Are you interested in technology and have you wondered about how websites use cookies? A cookie, also known as a tracking cookie, browser cookie, or HTTP cookie, is a text file that is stored on your computer by a website. The cookie can be used to track such information as shopping cart contents on websites, preferences, or authentication.

A website uses cookie software and code for a variety of different reasons. Depending upon what the website is attempting to use the cookie for will influence how the website uses the cookie. For example cookies can be used to:
Today, a shopping cart application shows the items in the basket on a database on the server. However, before this was used, the information was stored on the cookie. The website sends a cookie a unique session identifier for the individual using the website. The website repeats the same session identifier each time the individual requests that a new item be placed in his or her basket. This items are then placed in the shopping basket associated with the session identifier.
Cookies can also be used by websites to personalize the website for each user. A website may use a cookie that contains the username of the last individual who logged in, so that it is more convenient for the user to log back into the website on his or her home computer. Further, when users select certain personalization on a website, this information is stored on cookies. The technology behind how this works is very similar to how shopping baskets on websites use cookies.
Websites may also use cookies to track users and users’ browsing. This is frequently done to track what type of websites that the user likes to visit. How can the website do this? If a website contains tracking cookies, and you request a page on the website and the website has no record of you visiting the site before, then it presumes this is your first visit.
The website server then creates a unique identification for you, and sends it to the cookie. The cookie is then automatically sent back to the browser every time you log back onto that website. In the time in between, the cookie has stored every website you’ve visited since you first were on the website to your return to the website. Depending on the website, there may be a variety of reasons for using cookies to track you.
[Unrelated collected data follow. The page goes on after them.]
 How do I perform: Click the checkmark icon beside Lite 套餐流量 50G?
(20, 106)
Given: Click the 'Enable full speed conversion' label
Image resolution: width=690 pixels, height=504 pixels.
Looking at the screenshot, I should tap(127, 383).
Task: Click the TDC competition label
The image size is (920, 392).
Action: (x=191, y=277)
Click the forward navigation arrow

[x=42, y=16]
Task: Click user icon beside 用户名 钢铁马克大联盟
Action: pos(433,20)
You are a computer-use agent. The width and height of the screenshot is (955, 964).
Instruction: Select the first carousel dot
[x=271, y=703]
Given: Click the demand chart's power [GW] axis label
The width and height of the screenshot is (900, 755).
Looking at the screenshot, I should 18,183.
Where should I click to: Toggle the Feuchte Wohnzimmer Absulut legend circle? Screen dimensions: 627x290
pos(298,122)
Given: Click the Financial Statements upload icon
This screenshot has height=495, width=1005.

For example, the website may want to track your shopping habits.
Cookies got their name from the longer term of “magic cookie.” A magic cookie is a packet of data that a program can receive and then send out again back to where it came from, unchanged.
In 1994, an individual by the name of Lou Montulli had the idea of using cookies on the Internet. Lou Montulli worked for Netscape, an Internet browser. When he was working there, Netscape was trying to solve the problem of a virtual shopping cart.
Montuilli’s ideas to use magic cookies solved this problem. Montulli then wrote the Netscape cookie specification code. This code was then used in the next version of Netscape that was released that year—Version 0.9 beta of Mosaic Netscape. Netscape used the cookies to track the individuals who visited the Netscape site. The patents for cookies were grated in 1998, and support for cookies was then developed by Internet Explorer.